Of course, the traditional ILS market remains active and attractive to investors, with Q1 2022 another robust quarter for the catastrophe bond sub-sector of the marketplace on the back of a bumper year for the space.
But, while interest and investment in traditional ILS products is still strong, “there are signs of potential trouble on the horizon,” according to AM RE Syndicate.
“As catastrophes have continued to grow in frequency, scope, and severity over the past five years, there is a growing consensus that climate change exists, and its effects are a long-term problem.”
The whitepaper asserts that the elevated level of risk to hurricane bonds and other comparable products, as a result of climate change, is pushing many industry leaders to transfer their experience and knowledge of building nat cat-linked ILS solutions to other lines of business.
“The result is a rapidly emerging and viable insurance-based asset class for non-nat-cat ILS alternatives, also referred to as insurance-linked programs (ILP).
“These non-nat-cat ILP products focus on the Excess and Surplus lines specialty program market. They are comprised of casualty classes of specialty business that can be written on a portfolio basis and then securitized for investment,” explains AM RE Syndicate.
The extensive and insightful paper explores the market forces behind growing interest in non-nat-cat products, with a focus on the factors institutional investors and hedge fund managers should consider when weighing up an entry into this part of the market.
Ultimately, AM RE Syndicate argues that these alternative products “bring the promise of more predictable, stable and sustainable cash flows over a longer period of time,” when compared with nat cat-linked products.
“These investments are extremely low-limit, stable and predictable risks which are structured in a portfolio.
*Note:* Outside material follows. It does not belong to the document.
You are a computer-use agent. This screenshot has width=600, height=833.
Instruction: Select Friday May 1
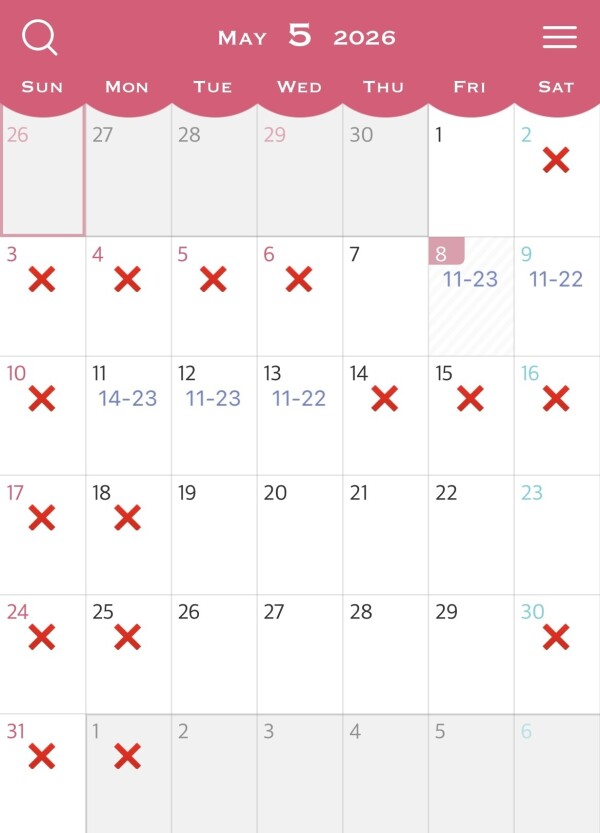pyautogui.click(x=471, y=171)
Instead of focusing on CAT-prone lines like traditional ILS products, non-nat-cat ILP alternatives focus on casualty business, such as artisan general liability, commercial auto, workers’ compensation, and health and accident insurance. In the near future, analysts predict that other lines such as cyber liability may also make up a non-nat-cat ILP product,” says the paper.
Within the paper, AM RE Syndicate provides some good examples of how this type of product can benefit a portfolio.
Additionally, the whitepaper explores numerous considerations for investing in non-nat-cat ILS alternatives, as well as some of the best practices for working with intermediaries, such as AM RE Syndicate, in the non-nat-cat ILS alternative space.
“With traditional ILS markets facing all this disruption from the effects of climate change, we firmly believe institutional investors and hedge fund managers should consider new opportunities to diversify their portfolios,” says AM RE Syndicate.
“We see non-nat-cat ILP alternatives focused on specialty programs as the perfect hedge for investors who have grown wary of unpredictability in the traditional ILS space. To take advantage of these non-nat-cat ILP alternatives, investors should work with a partner who understands specialty programs and brings to the table deep expertise in technical underwriting, claims management, monitoring and analytics,” concludes the paper.